* _Using the information_
**A)** Translate this sentence from the message about the .asia case into Spanish: "And you have with EURid a private organisation which operates under a contract with the European Commission."
**B)** According to the message about the .asia case, where and when did the EU Council decide on the .eu domain?
**C)** Continue the message about the .asia case from its final sentence.

* _Text segment_
*** Begin section ***
[governance] First Draft of Statement on US CommerceDepartment/GAC chair intervention

Wolfgang Kleinwächter wolfgang.kleinwaechter at medienkomm.uni-halle.de
Fri Aug 19 04:42:51 EDT 2005


Here is the next case .asia. Hongkong is a full member of the GAC. The letter of the Hongkong GAC member is very interesting. And so the reply of DotAsia. 
 
http://www.icann.org/correspondence/dickson-to-cheng-16aug05.pdfhttp://www.icann.org/correspondence/dickson-to-cheng-16aug05.pdf <http://www.icann.org/correspondence/dickson-to-cheng-16aug05.pdfhttp://www.icann.org/correspondence/dickson-to-cheng-16aug05.pdf> 

So far, in this case ICANN Board seems to be more a "facilitator", bringing the opponents together to sort it out bilaterally. Or is it more? Is it a conflict between governmental institutions in China/HK and a private company, operating under national legislation? And what about other Asian governments? Japan, India, Singapur, Korea?Did ASEAN discuss the case? In the EU there was a decision by the Council - that is the Heads of State - for the .eu Domain in Lissabon in June 2000. And it took five years to sort it our what the rules for .eu are. Hopefully you can start register .eu names in 2006. But .eu is seen as a ccTLD under the ISO Standard. And you have with EURid a private organisation which operates under a contract with the European Commission.
*** End section ***
Collected data
*** Begin section ***
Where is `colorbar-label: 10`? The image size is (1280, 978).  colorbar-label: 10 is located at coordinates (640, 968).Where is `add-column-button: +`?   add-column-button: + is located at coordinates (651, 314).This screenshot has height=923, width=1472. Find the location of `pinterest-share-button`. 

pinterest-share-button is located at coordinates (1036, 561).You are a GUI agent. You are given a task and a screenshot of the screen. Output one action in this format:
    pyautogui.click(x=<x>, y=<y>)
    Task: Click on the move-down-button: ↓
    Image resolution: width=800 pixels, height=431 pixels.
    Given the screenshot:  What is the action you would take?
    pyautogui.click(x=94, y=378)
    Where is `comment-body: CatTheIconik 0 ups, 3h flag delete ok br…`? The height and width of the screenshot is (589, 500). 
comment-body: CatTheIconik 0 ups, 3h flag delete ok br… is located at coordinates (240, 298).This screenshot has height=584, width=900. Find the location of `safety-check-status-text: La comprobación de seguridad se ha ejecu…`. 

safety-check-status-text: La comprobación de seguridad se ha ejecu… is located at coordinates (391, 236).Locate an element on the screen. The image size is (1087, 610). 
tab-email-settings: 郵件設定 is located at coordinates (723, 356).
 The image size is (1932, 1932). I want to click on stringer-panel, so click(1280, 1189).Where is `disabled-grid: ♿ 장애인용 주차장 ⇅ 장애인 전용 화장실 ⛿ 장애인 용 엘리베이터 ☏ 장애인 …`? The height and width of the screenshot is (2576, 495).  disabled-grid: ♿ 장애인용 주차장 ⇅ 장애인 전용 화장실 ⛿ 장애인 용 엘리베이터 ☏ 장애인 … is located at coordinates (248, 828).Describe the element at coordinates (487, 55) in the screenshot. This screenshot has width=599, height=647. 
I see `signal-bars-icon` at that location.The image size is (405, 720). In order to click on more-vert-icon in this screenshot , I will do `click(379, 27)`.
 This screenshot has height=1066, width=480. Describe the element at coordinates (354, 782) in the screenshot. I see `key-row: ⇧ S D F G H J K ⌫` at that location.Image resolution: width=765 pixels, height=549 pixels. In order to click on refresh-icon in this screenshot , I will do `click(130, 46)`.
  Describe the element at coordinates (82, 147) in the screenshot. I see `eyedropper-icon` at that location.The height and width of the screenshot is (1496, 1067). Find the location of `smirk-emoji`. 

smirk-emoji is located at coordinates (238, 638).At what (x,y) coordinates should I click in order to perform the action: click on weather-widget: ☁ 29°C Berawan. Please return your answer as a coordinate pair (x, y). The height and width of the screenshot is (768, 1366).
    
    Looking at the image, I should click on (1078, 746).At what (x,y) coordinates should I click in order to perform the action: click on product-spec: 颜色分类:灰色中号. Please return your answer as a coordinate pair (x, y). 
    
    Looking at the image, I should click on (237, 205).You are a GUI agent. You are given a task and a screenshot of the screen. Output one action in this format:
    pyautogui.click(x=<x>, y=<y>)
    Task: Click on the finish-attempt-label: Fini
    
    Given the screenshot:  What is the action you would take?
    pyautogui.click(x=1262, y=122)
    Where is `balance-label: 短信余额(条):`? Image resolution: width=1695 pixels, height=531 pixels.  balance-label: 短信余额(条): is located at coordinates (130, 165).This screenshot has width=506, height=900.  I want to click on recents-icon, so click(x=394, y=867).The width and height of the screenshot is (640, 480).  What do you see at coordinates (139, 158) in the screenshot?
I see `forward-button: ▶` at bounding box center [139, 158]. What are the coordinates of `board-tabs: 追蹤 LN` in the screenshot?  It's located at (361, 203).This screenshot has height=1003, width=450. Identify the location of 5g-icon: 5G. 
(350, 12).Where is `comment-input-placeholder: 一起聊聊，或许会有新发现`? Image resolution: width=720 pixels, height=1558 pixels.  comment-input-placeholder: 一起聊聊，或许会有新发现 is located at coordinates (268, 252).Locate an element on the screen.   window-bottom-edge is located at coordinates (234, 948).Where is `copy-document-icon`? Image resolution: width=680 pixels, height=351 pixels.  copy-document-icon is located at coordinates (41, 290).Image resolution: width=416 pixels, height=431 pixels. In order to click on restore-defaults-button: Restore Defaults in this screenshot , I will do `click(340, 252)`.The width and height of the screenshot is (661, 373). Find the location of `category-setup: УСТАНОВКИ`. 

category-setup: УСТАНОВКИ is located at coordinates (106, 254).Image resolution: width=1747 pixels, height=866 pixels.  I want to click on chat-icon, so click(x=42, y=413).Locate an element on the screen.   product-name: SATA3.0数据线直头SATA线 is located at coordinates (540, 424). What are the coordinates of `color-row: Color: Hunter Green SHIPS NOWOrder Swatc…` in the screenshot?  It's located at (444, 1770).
*** End section ***
* _Exercise results_
**A)** Y con EURid se tiene una organización privada que opera bajo un contrato con la Comisión Europea.

**B)** In Lissabon, in June 2000.

**C)**
 
What would be the civil society advise for handling of .asia? 
 
Best
 
wolfgang
 
________________________________

Von: governance-bounces at lists.cpsr.org im Auftrag von Milton Mueller
Gesendet: Fr 19.08.2005 01:16
An: avri at acm.org
Cc: governance at lists.cpsr.org; NCUC-DISCUSS at listserv.syr.edu
Betreff: Re: [governance] First Draft of Statement on US CommerceDepartment/GAC chair intervention



Avri:
Thank you for engaging in discussion and for not trying to foreclose
it.
I answer your questions below.

>>> Avri Doria <avri at acm.org> 08/18/05 5:43 PM >>>
>The indication is that this is against the rules.

The GAC/DoC intervention did not follow defined procedures for offering
policy advice. You could call that a break in the rules.

But the more important point is that it represents an arbitrary and
politically motivated deviation from what ICANN said its process would
be. ICANN laid out its TLD RFP, application and approval process in
October 2003. Everybody planned according to those procedures. Now it's
throwing them aside. That's bad. .net was another example (see below) -
apparently you understood the significance of that case.

ICANN probably has the legal authority to not move forward with
finalization of the contract, but you can definitely expect a lawsuit
from ICM Registry if they turn them down on reconsideration, and at the
point there will be a long and interesting dialogue about what rules
were broken or not.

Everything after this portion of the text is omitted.